On 7/18/15 2:00 PM, wikidata-request@lists.wikimedia.org wrote:
Date: Fri, 17 Jul 2015 13:42:55 -0400 From: Tom Morristfmorris@gmail.com To: "Discussion list for the Wikidata project." wikidata@lists.wikimedia.org Subject: Re: [Wikidata] Freebase is dead, long live :BaseKB Message-ID: CAE9vqEF3+xQtkbBiiV0Co2Lz8_HMvKhTh=3DwHyZ2UP0PK=CmQ@mail.gmail.com Content-Type: text/plain; charset="utf-8"
3,000 judgments per person per day sounds high to me, particularly on a sustained basis, but it really depends on the type of task. Some of the tasks were very simple with custom high performance single purpose "games" designed around them. For example, Genderizer presented a person's information and allowed choices of Male, Female, Other, and Skip. Using arrow key bindings for the four choices to allow quick selection without moving one's hand, pipelining preloading the next topic in the background, and allowing votes to be undone in case of error were all features which allowed voters to make choices very quickly.
The figures quoted in the paper below (18 seconds per judgment) work out to more like 1,800 judgments per eight hour day. They collected 2.3 million judgments over the course of a year from 555 volunteers (1.05 million judgments) and 84 paid workers (1.25 million).
On Fri, Jul 17, 2015 at 12:35 PM, Benjamin Goodben.mcgee.good@gmail.com wrote:
They wrote a really insightful paper about how their processes for large-scale data curation worked.
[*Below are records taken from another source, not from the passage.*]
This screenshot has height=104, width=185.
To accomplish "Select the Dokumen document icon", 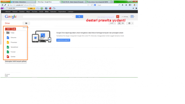I will point(8,37).
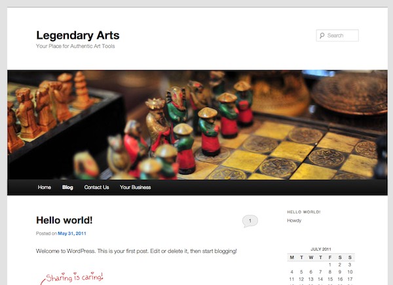This screenshot has height=285, width=393.
Task: Click the Howdy widget text
Action: coord(294,221)
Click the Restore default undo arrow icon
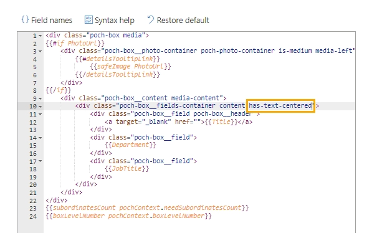 coord(150,20)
Among may other things, they investigated mechanical turk 'micro tasks' versus hourly workers and generally found the latter to be more cost effective.
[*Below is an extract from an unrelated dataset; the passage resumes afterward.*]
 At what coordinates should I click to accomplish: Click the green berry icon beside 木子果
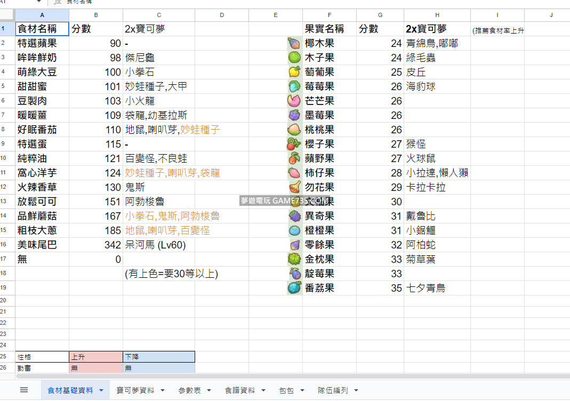tap(294, 58)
"The Anatomy of a Large-Scale Human Computation Engine" http://wiki.freebase.com/images/e/e0/Hcomp10-anatomy.pdf
The full citation, in case someone needs to track it down, is:
Kochhar, Shailesh, Stefano Mazzocchi, and Praveen Paritosh. "The anatomy of a large-scale human computation engine." *Proceedings of the acm sigkdd workshop on human computation*. ACM, 2010.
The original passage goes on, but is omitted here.